That may by OK if tweaking the model to get a preferred outcome is OK.  But if our goal is keep out gerrymandering then we are probably better off without placing tweak variables in the objective function.  Using the same units of measurement for all of the variables in the objective function avoids the need for such tweak variables.

If we are going to introduce tweak variables then I think it is better to place them in the constraints.  Each constraint is for a single unit of measure so different units would have their own set of constraints.  Constraints can be iteratively tightened/loosened to find the boundary conditions that define which combination of constraints are infeasible for a given map input.  A well-defined formal procedure for doing this systematically can remove subjectivity.

For example, the maximum difference between district population size constraint can be reduced to the minimum feasible amount first.  Then another constraint, such as the district continuity constraint, can be added and iteratively tightened to find the feasibility boundary.  After the feasibility boundary is found the constraint can be loosened by some pre-determined method to provide slack for optimizing the objective.  This works best if the number of constraints is kept to a minimum.

It is better to avoid non-linearity in the model and to keep integers out of the objective function.  Non-linear integer optimization is more difficult than integer linear optimization which is more difficult than non-integer linear optimization.  All other things being equal the less complicated the optimization model the more opportunity for mathematically sophisticated citizens to be competitive re-districting participants and the more consistently the re-districting result will be close to reaching the objective and thus satisfy the public and the courts that the process is fair.

Also, from this perspective it is better to provide proportional representation opportunity by implementing a PR election method within multi member districts than to add additional constraints in an effort to corral a majority of some minority into a single member district.  Optimizing for compact districts is not neutral, it can favor or disfavor minority representation depending on the geographic and demographic details.  Of course, geographic and demographic details impact PR election methods also, but with multiple districts the overall impact may be more balanced.

Adam Tarr wrote:

It's actually relatively simple.  You just need to design an objective function 
that thakes all of your criterion into account.  Say you have some function 
which calculates the P = summed "population moment of inertia" of the 
districts, and the S = summed "severed transportation network links" of the 
districts.  Both of these criterion should be minimized.

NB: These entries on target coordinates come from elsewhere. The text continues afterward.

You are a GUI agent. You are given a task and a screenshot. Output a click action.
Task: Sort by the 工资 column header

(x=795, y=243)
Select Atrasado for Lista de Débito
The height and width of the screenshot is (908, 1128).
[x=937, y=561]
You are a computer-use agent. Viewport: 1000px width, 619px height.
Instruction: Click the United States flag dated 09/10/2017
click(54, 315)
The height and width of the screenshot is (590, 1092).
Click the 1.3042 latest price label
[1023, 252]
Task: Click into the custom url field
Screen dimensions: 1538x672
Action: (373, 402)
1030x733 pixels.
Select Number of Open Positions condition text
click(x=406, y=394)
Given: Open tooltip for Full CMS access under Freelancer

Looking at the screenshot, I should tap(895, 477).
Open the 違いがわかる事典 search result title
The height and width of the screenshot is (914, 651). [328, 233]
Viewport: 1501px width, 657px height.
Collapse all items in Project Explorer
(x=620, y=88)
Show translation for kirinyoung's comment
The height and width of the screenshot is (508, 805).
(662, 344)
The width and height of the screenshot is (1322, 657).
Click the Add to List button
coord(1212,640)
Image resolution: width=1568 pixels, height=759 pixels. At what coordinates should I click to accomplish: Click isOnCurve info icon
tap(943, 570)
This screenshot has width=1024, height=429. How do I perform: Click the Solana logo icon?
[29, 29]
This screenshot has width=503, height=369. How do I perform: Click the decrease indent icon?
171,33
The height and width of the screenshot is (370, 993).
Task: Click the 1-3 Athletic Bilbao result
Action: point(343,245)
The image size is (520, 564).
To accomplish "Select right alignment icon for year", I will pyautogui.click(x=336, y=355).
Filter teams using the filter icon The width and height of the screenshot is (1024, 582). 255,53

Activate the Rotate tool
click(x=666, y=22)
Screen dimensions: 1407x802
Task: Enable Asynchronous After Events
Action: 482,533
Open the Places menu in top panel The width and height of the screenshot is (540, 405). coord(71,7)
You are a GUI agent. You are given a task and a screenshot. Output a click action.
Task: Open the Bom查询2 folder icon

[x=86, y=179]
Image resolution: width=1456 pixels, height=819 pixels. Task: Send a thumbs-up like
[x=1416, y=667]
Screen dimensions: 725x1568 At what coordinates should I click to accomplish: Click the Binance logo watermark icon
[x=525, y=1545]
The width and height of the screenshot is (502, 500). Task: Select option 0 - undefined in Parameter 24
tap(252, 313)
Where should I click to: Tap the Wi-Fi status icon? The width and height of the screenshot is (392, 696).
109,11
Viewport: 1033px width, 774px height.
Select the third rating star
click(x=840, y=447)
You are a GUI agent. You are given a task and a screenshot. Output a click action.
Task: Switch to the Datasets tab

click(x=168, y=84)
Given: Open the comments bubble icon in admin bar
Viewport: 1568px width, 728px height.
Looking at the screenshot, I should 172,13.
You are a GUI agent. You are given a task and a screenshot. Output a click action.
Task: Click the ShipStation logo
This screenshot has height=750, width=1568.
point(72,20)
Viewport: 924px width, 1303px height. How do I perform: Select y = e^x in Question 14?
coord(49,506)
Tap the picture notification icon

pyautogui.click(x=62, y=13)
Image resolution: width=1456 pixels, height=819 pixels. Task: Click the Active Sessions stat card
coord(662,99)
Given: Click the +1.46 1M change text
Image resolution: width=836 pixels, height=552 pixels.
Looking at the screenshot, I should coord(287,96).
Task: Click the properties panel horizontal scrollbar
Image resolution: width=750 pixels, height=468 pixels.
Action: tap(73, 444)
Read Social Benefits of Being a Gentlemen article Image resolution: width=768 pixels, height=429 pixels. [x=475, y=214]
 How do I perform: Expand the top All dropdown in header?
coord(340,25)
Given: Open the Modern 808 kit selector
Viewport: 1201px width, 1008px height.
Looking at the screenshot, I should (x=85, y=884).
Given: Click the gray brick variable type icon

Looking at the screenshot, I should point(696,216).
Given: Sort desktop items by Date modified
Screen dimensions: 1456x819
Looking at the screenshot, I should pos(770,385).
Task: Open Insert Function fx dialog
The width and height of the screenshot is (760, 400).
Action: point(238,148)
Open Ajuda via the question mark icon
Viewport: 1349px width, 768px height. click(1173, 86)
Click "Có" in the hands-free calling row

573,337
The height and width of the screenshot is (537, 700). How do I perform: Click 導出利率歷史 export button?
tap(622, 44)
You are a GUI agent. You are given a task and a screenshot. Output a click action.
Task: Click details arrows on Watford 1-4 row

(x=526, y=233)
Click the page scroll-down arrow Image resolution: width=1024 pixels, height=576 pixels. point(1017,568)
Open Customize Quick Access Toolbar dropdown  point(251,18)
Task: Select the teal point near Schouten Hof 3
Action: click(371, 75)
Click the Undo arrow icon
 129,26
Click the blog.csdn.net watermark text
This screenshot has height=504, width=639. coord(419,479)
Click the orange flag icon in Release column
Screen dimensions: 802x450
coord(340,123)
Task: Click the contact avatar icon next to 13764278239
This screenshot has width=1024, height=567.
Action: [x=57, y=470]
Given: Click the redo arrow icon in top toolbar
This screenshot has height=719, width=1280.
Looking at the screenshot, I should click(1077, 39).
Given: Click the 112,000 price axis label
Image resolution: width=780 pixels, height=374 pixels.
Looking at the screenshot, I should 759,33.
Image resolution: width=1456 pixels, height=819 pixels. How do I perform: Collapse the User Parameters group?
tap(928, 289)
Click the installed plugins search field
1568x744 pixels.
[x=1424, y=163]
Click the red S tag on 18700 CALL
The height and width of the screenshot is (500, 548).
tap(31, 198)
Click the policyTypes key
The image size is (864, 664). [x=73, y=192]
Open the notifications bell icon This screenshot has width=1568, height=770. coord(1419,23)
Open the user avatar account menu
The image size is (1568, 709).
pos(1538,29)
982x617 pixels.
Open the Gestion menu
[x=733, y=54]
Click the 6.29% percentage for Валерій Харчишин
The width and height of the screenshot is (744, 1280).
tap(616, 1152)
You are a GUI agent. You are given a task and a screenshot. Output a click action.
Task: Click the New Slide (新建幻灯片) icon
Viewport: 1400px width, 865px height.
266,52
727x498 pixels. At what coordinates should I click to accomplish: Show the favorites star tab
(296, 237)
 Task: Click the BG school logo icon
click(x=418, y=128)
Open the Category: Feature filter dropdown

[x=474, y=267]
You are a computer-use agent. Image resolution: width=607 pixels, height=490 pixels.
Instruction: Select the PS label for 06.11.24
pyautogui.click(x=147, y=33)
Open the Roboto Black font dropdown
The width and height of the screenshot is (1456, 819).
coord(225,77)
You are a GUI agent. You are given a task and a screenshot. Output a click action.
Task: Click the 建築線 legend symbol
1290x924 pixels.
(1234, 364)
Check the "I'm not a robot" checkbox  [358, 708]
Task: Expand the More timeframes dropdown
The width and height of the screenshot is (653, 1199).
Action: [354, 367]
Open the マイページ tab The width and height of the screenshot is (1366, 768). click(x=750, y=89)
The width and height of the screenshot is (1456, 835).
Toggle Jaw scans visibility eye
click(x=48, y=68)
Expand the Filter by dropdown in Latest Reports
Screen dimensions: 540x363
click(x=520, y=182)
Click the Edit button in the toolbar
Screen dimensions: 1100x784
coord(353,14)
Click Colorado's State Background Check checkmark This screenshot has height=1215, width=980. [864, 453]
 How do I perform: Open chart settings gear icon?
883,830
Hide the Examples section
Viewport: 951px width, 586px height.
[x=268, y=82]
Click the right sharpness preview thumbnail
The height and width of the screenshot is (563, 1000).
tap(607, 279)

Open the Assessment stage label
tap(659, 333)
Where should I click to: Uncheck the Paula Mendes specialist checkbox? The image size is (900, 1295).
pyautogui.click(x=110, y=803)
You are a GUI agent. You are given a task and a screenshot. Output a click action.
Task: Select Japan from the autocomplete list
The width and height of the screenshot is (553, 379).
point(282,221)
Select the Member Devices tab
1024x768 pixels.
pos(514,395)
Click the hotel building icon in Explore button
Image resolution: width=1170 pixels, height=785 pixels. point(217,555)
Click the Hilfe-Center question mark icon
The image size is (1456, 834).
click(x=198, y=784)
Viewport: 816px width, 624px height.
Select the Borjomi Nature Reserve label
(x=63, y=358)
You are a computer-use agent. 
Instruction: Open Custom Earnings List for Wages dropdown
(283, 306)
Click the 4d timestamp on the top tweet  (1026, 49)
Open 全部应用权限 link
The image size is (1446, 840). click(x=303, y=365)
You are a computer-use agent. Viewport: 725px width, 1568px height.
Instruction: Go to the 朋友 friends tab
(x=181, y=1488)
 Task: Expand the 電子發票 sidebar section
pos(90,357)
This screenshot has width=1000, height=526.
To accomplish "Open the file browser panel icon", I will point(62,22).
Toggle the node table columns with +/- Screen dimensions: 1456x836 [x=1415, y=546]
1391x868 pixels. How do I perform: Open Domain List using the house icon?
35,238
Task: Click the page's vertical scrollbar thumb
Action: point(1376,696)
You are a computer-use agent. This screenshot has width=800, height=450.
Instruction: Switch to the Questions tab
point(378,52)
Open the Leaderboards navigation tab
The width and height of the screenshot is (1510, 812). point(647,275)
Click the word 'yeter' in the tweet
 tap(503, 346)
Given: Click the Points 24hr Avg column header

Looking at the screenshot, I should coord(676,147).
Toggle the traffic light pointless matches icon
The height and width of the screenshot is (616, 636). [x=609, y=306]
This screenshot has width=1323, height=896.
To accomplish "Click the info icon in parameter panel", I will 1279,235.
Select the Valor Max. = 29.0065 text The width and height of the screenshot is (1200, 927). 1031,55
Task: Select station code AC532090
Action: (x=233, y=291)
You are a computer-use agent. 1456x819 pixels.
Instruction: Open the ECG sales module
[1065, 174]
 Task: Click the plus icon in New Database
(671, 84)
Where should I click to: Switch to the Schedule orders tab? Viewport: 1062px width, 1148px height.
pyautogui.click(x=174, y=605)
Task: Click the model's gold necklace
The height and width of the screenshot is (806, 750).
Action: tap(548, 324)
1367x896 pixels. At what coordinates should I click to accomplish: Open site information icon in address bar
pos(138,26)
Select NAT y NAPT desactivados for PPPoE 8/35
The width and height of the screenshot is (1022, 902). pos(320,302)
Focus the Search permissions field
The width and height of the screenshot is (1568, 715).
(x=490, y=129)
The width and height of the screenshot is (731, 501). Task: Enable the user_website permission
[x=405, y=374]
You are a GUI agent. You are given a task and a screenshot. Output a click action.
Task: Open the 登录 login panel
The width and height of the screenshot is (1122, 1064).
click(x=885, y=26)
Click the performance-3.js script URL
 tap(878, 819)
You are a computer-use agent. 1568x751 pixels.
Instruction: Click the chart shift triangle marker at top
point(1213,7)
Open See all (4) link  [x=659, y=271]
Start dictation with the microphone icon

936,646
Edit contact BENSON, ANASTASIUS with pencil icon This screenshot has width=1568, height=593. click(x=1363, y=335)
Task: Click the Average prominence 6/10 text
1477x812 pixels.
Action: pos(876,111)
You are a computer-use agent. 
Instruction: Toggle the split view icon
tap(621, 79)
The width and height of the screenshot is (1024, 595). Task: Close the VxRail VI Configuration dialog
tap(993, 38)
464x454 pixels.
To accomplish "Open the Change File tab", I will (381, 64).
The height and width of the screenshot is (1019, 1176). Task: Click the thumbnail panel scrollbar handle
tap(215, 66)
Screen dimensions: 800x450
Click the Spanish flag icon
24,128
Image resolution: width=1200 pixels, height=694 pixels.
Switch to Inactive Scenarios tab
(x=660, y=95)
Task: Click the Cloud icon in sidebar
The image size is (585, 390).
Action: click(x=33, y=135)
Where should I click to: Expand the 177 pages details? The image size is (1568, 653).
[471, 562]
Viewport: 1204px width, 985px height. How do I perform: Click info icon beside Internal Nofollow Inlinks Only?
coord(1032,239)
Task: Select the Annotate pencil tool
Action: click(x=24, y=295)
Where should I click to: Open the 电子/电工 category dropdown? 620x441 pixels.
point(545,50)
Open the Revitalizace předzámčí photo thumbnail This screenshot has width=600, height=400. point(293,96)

A reasonable objective function would be a*P + b*S, where a and b are chosen to 
give the two criteria the relative importance desired.

Another reasonable objective function (I'd prefer this) would be (P^a)*(S^b), 
again choosing a and b to give each criteria the relative importance desired.

And you could introduce the constraints mentioned by Matt.  Then set up some 
sort of iterative nonlinear optimization program to search for a solution.

Of course, all I've done is abstract out your "how do you determine
which re-districting is 'best'?" question into the "what values should 'a' and 
'b' have" question, but that's an easily defined problem, and you can tweak the 
numbers if you don't like the results.